Which features of the complex nonlinear systems in the numerical experiments does the talk abstract list? Name every one.

• [Passage to read]:
(begin)

Speaker 7: Yinling Zhang (UW-Madison) 5:15 - 5:25 pm
Title: A Causality-Based Learning Approach for Underlying Dynamics of Complex Dynamical Systems
Abstract: Discovering the underlying dynamics of complex systems from data is an important practical topic. Constrained optimization algorithms are widely utilized and lead to many successes. Yet, such purely data-driven methods may bring about incorrect physics in the presence of random noise and cannot easily handle the situation with incomplete data. In this paper, a new iterative learning algorithm for complex turbulent systems with partial observations is developed that alternates between identifying model structures, recovering unobserved variables, and estimating parameters. First, a causality-based learning approach is utilized for the sparse identification of model structures, which takes into account certain physics knowledge that is pre-learned from data. It has unique advantages in coping with indirect coupling between features and is robust to the stochastic noise. A practical algorithm is designed to facilitate the causal inference for high-dimensional systems. Next, a systematic nonlinear stochastic parameterization is built to characterize the time evolution of the unobserved variables. Closed analytic formula via an efficient nonlinear data assimilation is exploited to sample the trajectories of the unobserved variables, which are then treated as synthetic observations to advance a rapid parameter estimation. Furthermore, the localization of the state variable dependence and the physics constraints are incorporated into the learning procedure, which mitigate the curse of dimensionality and prevent the finite time blow-up issue. Numerical experiments show that the new algorithm succeeds in identifying the model structure and providing suitable stochastic parameterizations for many complex nonlinear systems with chaotic dynamics, spatiotemporal multiscale structures, intermittency, and extreme events.

(end)

• [Information shown]:
(begin)

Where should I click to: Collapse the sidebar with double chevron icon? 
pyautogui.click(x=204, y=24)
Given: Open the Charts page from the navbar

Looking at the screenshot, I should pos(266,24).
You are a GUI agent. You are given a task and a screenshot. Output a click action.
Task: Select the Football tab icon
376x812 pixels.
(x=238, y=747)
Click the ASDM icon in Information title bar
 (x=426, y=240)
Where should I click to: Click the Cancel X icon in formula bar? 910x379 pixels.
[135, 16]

(end)
(begin)

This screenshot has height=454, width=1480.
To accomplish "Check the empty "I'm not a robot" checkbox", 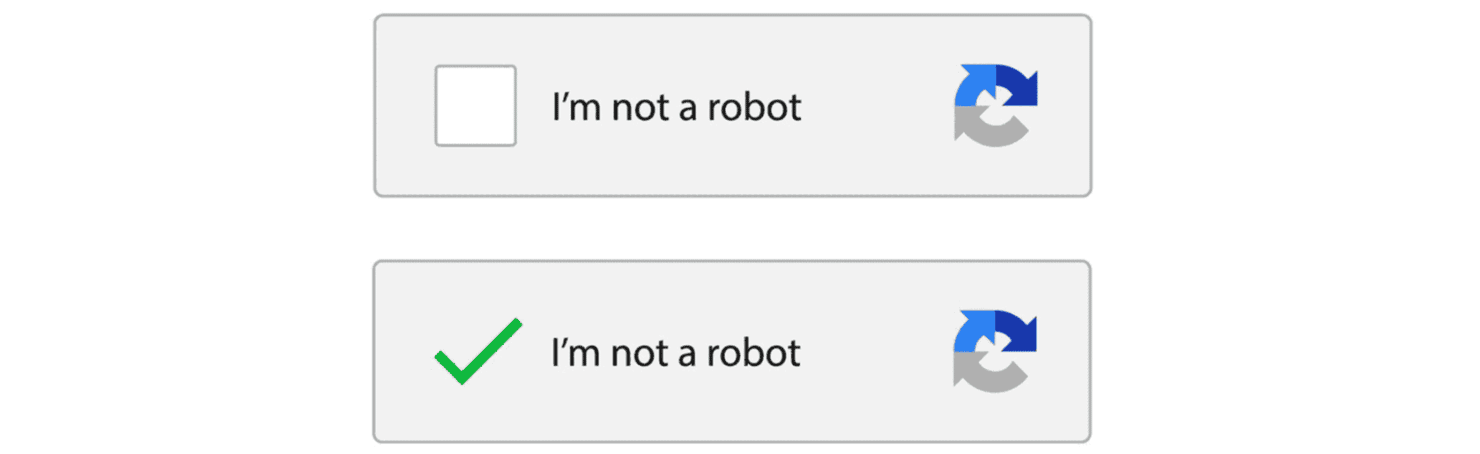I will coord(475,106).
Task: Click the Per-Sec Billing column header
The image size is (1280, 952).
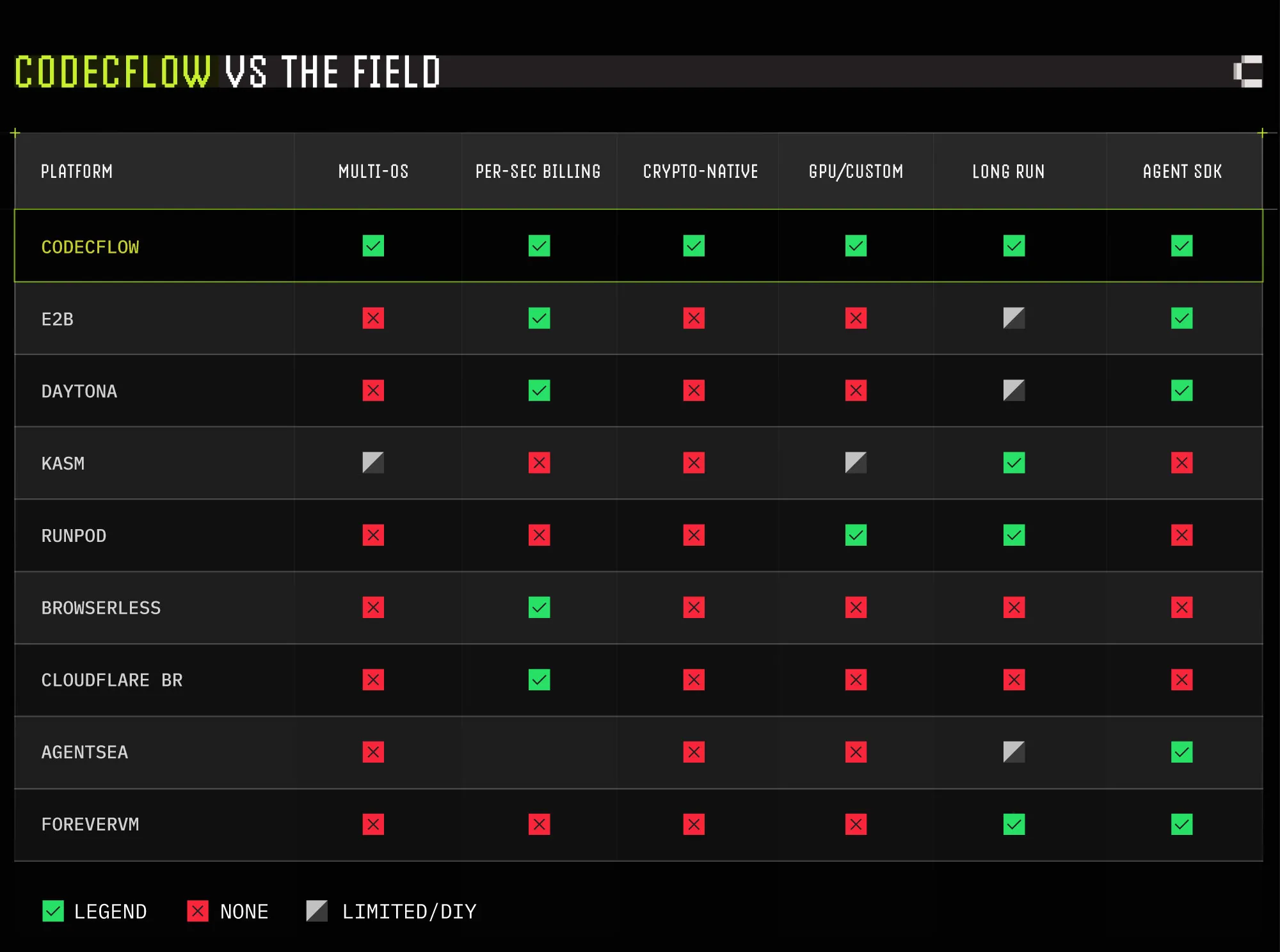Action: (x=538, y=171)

(end)

• [Response for this exercise]:
- chaotic dynamics
- spatiotemporal multiscale structures
- intermittency
- extreme events